I leave the house early early and shorten office hours to spend time with my kids who are on their Spring Break (which is never the same as my Spring Break, but I've had Spring Break every year since 1986 so I'm not complaining).
Two minutes after the sitter leaves the house, both of my normally happy kids are twisting and climbing around me with complaints like sticky thorns... what is there to DO? Where are we going to GO? But I'm BORED!....
So I packed the kids off to Michael's Craft Store, telling them I was going to buy plastic flowers for our yard because Tita said they use them in Cuba and it really works.
They believe me.
So the three of us walked around that store for a good hour while I picked up 50% Daisies (in teal, in white, in orange, in purple, in black, in pink) and then Irises and then Petunias and matched them in bunches and them in rows and considered them and put them down.
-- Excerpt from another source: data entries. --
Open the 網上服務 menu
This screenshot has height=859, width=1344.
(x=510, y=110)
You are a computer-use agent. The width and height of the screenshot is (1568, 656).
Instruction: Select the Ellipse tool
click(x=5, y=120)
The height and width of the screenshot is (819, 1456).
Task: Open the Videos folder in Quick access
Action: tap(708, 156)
Then decided I couldn't live without them and generally pretended that I would really stick plastic flowers outside my house without the supervision of a real Cuban.
In between all of that general wandering around, we find cheap things for the kids to do and make.
Of course, I didn't buy the plastic flowers. In my entire life I have never been seized (more than once or twice) with the urge to buy plastic flowers. And that was the 1990s. And I've put that all behind me.
$11 later and we are home, each kid armed with 50% off craft supplies and happy mood from a nice car drive on a sunny day.
This means one thing. Time off for Mommy.
I know, I know, in real camp, someone would supervise the children.
But I taught the Vietnam War this morning. I shaved my legs, I've had meetings.
My 9-5 is 5-1, and it's already 4pm and I have another shift (dinner, whatever, darkness, sleep) before repeating it all tomorrow. I slip away from the happy kids to take off my dress, take off my heels and put on my yoga pants.
I cuddle with a pillow and watch to the Series Finale to Big Love, listening every now and then to the chirping happy-craft-day-at-camp kid voices coming from the room.
I get thirsty and push pause, and leave my warm soft TV spot.
Just as I'm turning the corner I hear Zoe telling Zack (in a sugary sweet hushed tone extra nice nice way), "Remember you're not going to tell Mommy..."
So I bang my fist on the wall, causing them both to jump.
"Tell me, what? That you LOVE me?"
And they laugh, because that isn't what they were talking about at all.
We laugh together and suddenly it does feel like camp again, like last summer when we were all rested and relaxed.
I sneak back to my lunch break before the next shift -- dinner, whatever, whatever, darkness -- and watch the end of Big Love, then, because the kids were so happy, I got to write for a little while.